Regras canônicas, preconceitos raciais institucionalizados ou enraizados, desigualdades de todo tipo, instabilidade extrema, mobilidade infrene, tudo isto empurrava a maioria da população para o concubinato. Adensava-o, ainda, a fragilidade da Igreja, "um poder fraco", não obstante o "regimento do auditório eclesiástico", sempre lido nos domingos, dias santos e "visitas diocesanas". Torres-Londoño esmiuça a análise dessas visitas na segunda parte do livro, fazendo quase que "uma devassa das devassas", aspecto-chave de sua tese. Para o autor -repita-se-, eram elas que, no limite, divisavam o lícito socialmente do ilícito teológica e institucionalmente.
O concubinato era "outra família"? Às vezes sim, às vezes não. Sem dúvida o era quando havia coabitação, quando o casal não abençoado "vivia de portas adentro", quando o "marido" era padre, quando já era casado e tinha amante ou, se solteiro fosse, não pudesse esposar mulher de condição inferior, pobre ou portadora de "sangue infecto", como rezavam os estatutos de pureza de sangue portugueses até bem entrado o século 18.

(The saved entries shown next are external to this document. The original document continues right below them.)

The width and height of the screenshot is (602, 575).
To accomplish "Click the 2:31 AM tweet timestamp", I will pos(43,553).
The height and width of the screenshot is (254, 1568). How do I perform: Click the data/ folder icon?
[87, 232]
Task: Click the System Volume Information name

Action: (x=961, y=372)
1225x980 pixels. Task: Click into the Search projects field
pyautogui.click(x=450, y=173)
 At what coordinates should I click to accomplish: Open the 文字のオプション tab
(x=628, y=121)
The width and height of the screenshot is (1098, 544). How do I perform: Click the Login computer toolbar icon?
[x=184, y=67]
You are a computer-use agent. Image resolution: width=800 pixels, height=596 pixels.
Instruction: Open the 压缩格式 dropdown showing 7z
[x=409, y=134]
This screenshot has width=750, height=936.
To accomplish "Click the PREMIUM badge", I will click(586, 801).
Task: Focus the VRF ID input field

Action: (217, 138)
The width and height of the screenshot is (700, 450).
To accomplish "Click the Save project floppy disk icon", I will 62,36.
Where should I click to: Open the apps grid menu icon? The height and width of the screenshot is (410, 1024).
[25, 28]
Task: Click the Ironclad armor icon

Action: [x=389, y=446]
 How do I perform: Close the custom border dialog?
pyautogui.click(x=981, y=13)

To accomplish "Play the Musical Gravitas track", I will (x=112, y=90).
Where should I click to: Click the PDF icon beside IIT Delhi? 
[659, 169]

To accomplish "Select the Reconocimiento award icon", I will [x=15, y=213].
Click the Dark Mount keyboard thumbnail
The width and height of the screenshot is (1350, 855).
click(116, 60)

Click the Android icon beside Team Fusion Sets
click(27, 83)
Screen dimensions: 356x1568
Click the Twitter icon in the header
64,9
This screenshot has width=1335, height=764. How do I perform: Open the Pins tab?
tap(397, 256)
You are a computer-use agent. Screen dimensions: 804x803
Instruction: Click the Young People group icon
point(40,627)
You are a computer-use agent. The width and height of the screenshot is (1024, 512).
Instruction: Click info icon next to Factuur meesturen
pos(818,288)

Mas muitos "concubinatos" não ensejavam "família" nenhuma, pois nem eram vividos, nem eram vistos como "casamentos alternativos" na sociedade colonial. Nosso autor por muito pouco não cai nessa interpretação algo "libertária", e decerto anacrônica, na análise do concubinato. Isso porque as visitas diocesanas talvez mais não fizessem que dar eco às murmurações cotidianas contra os que viviam "como se casados fossem", embora não o fossem, na verdade, e todos sabiam disso na comunidade. Sociedade e Igreja eram mais cúmplices nessa tessitura de estigmas do que parece à primeira vista. Mas, apesar do título discutível, o livro sustenta avaliação equilibrada e rica do concubinato no Brasil Colonial, constituindo talvez o trabalho mais completo e inovador sobre o assunto em nossa bibliografia.
Além disso, sugere-nos, e várias vezes comprova, a evidência de que o amor entre homens e mulheres do passado -"amor profano", como diriam os religiosos- era apanágio dos concubinatos. No seio dos matrimônios, movidos quase sempre por interesses materiais, grandes ou minúsculos, por razões patrimoniais e preocupações com "status", o amor, coitado, ficou à deriva.


Ronaldo Vainfas é professor de história moderna da Universidade Federal Fluminense.